→ TASK REQUIREMENTS
Your job is to return every line of the listing holding the string "screenshot".

→ DATASET RECORDS
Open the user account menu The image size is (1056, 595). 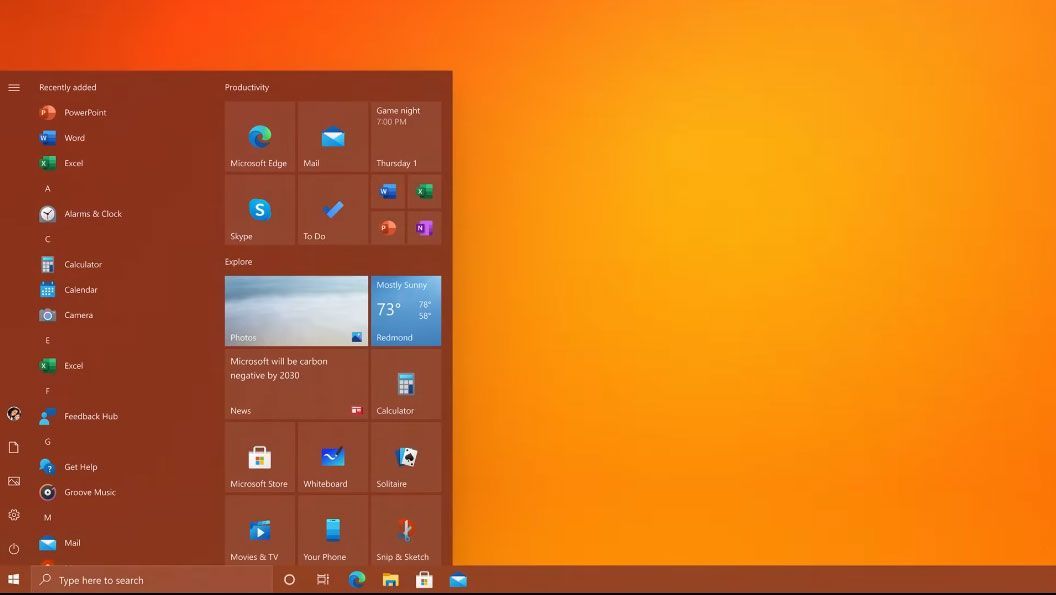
==
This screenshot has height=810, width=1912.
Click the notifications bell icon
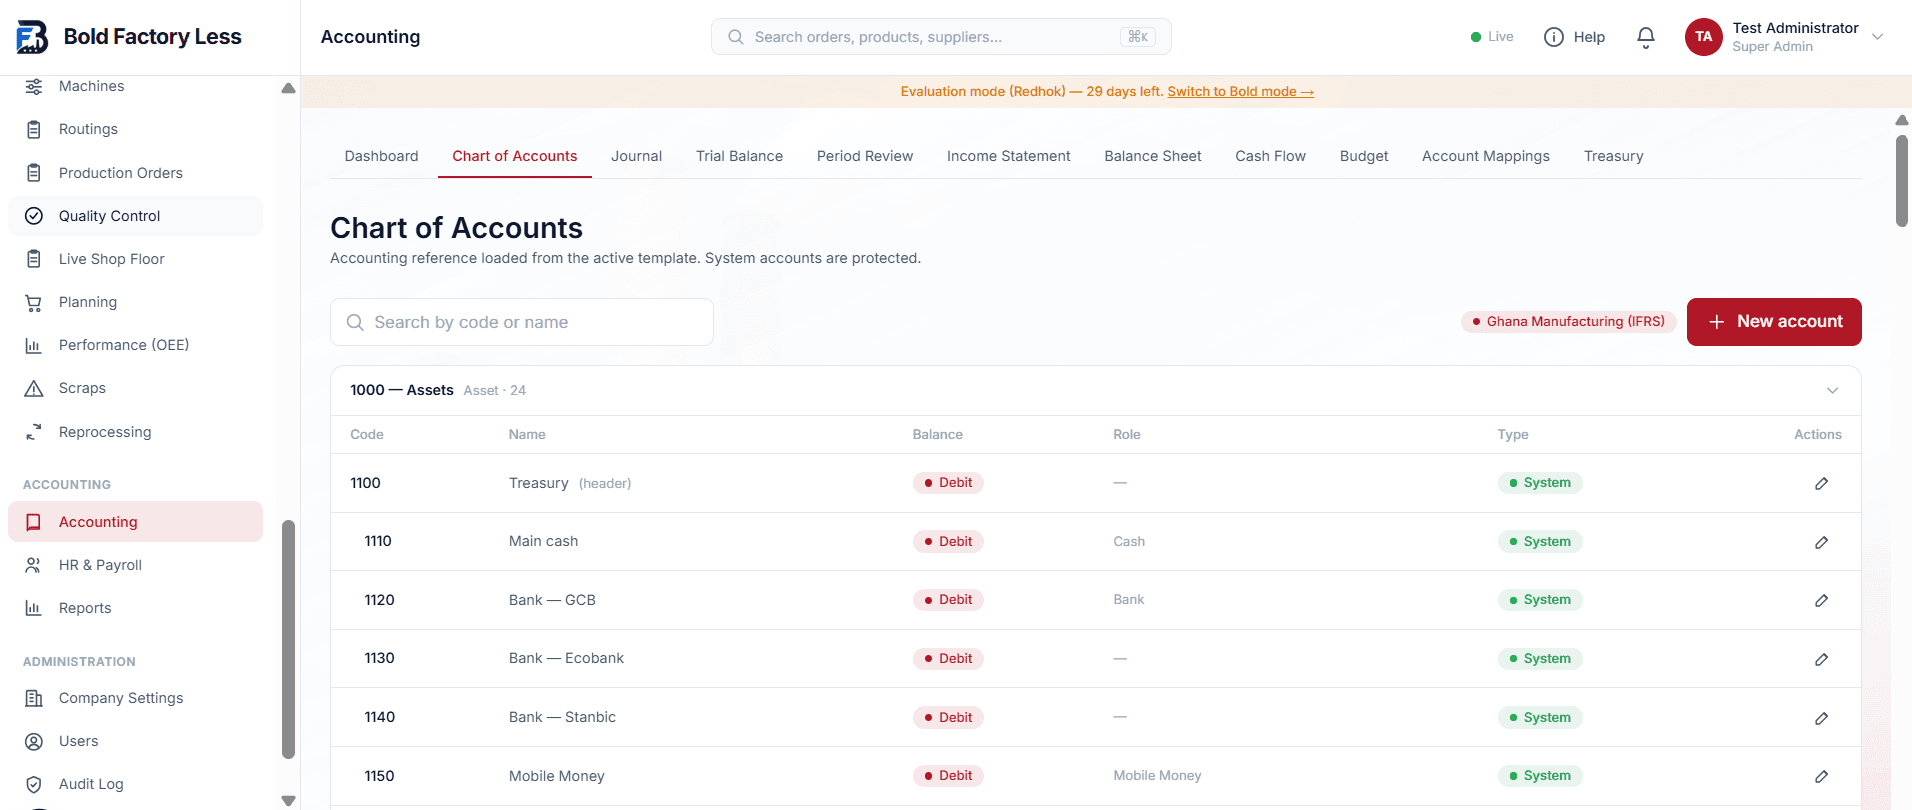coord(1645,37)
--
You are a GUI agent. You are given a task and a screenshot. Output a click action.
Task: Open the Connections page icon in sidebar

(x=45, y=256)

→ WRITTEN ANSWER
This screenshot has height=810, width=1912.
You are a GUI agent. You are given a task and a screenshot. Output a click action.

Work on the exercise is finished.